Specific uptake and genotoxicity induced by polystyrene nanobeads with distinct surface chemistry on human lung epithelial cells and macrophages

Abstract

Nanoparticle surface chemistry is known to play a crucial role in interactions with cells and their related cytotoxic effects. As inhalation is a major route of exposure to nanoparticles, we studied specific uptake and damages of well-characterized fluorescent 50 nm polystyrene (PS) nanobeads harboring different functionalized surfaces (non-functionalized, carboxylated and aminated) on pulmonary epithelial cells and macrophages (Calu-3 and THP-1 cell lines respectively). Cytotoxicity of in mass dye-labeled functionalized PS nanobeads was assessed by xCELLigence system and alamarBlue viability assay. Nanobeads-cells interactions were studied by video-microscopy, flow cytometry and also confocal microscopy. Finally ROS generation was assessed by glutathione depletion dosages and genotoxicity was assessed by γ-H2Ax foci detection, which is considered as the most sensitive technique for studying DNA double strand breaks. The uptake kinetic was different for each cell line. All nanobeads were partly adsorbed and internalized, then released by Calu-3 cells, while THP-1 macrophages quickly incorporated all nanobeads which were located in the cytoplasm rather than in the nuclei. In parallel, the genotoxicity study reported that only aminated nanobeads significantly increased DNA damages in association with a strong depletion of reduced glutathione in both cell lines. We showed that for similar nanoparticle concentrations and sizes, aminated polystyrene nanobeads were more cytotoxic and genotoxic than unmodified and carboxylated ones on both cell lines. Interestingly, aminated polystyrene nanobeads induced similar cytotoxic and genotoxic effects on Calu-3 epithelial cells and THP-1 macrophages, for all levels of intracellular nanoparticles tested. Our results strongly support the primordial role of nanoparticles surface chemistry on cellular uptake and related biological effects. Moreover our data clearly show that nanoparticle internalization and observed adverse effects are not necessarily associated.

Fig 1. Transmission electron microscopy images (TEM) and size distributions of PS nano-beads.

NPs were suspended in RPMI 1640 cell culture media supplemented with 5% (v/v) FBS and 1% (v/v) penicillin/streptomycin. TEM images (column 1) show non-functionalized (A and D), carboxylated (B and E) and aminated (C and F) polystyrene nanobeads (scale bars = 100 nm). Size distributions (column 2) of each nanobeads were determined by dynamic light scattering at t₀ at room temperature (blue curves) and after 24h in an incubator at 37°C (green curves).

Fig 2. Cell index real-time monitoring of Calu-3 epithelial cells and THP-1 macrophages exposed to PS nanobeads.

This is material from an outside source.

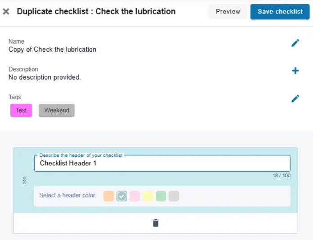Select the gray header color swatch

174,196
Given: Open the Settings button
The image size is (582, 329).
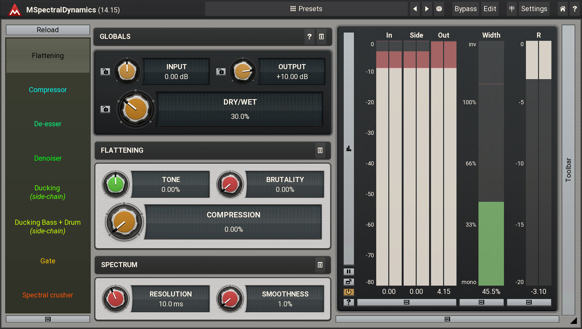Looking at the screenshot, I should (x=534, y=9).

Cell index real-time monitoring of Calu-3 epithelial cells and THP-1 macrophages are reported on column 1 and 2 respectively. One representative experiment among three independents experiments were carried out for 48h and cell indexes were normalized at time 0 to ensure non inter-wells variability prior to the addition of nanoparticles. Calu-3 epithelial cells and THP-1 differentiated macrophages were exposed 48 h to the three kinds of PS nanobeads, PS-NF (A and D), PS-COOH (B and E) and PS-NH₂ (C and F).

Fig 3. Fluorescence follow-up of Calu-3 cells and THP-1 macrophages exposed to PS nanobeads.

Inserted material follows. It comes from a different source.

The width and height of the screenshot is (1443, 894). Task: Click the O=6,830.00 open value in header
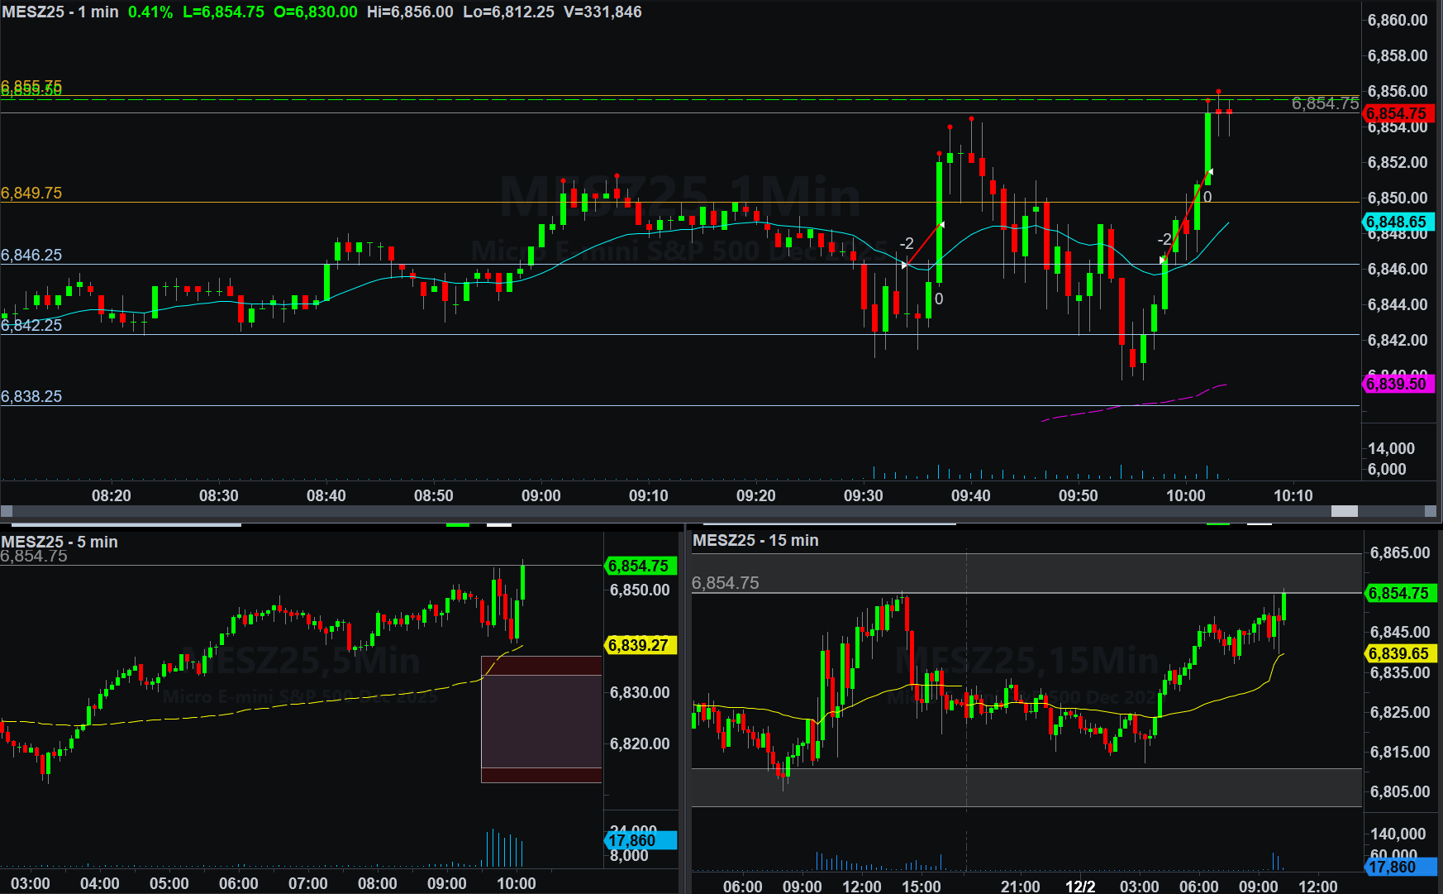click(316, 12)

Total sum intensity of fluorescence performed by 24 h real-time video-microscopy follow-up on Calu-3 cells (A) and THP-1 macrophages (B) exposed to PS-NF (blue curve), PS-COOH (red curve) and PS-NH₂ (green curve) nanobeads.

Fig 4. Confocal microscopy images of Calu-3 cells and THP-1 macrophages exposed to PS-NH₂ nanobeads.

Confocal microscopy images of Calu-3 cells are reported on (A) and in (B) for THP-1 macrophages. For both cell types, times of exposure are as follows: 1 (line 1), 2 (line 2), 4 (line 3) and 24 h (line 4). Cytoplasm staining (actin) is represented on column 1, nanobeads on column 2, DNA staining on column 3 and column 4 represents overlay of the three stainings. White arrows indicate nanobeads location on overlay images (column 4). White bars correspond to 10 μm.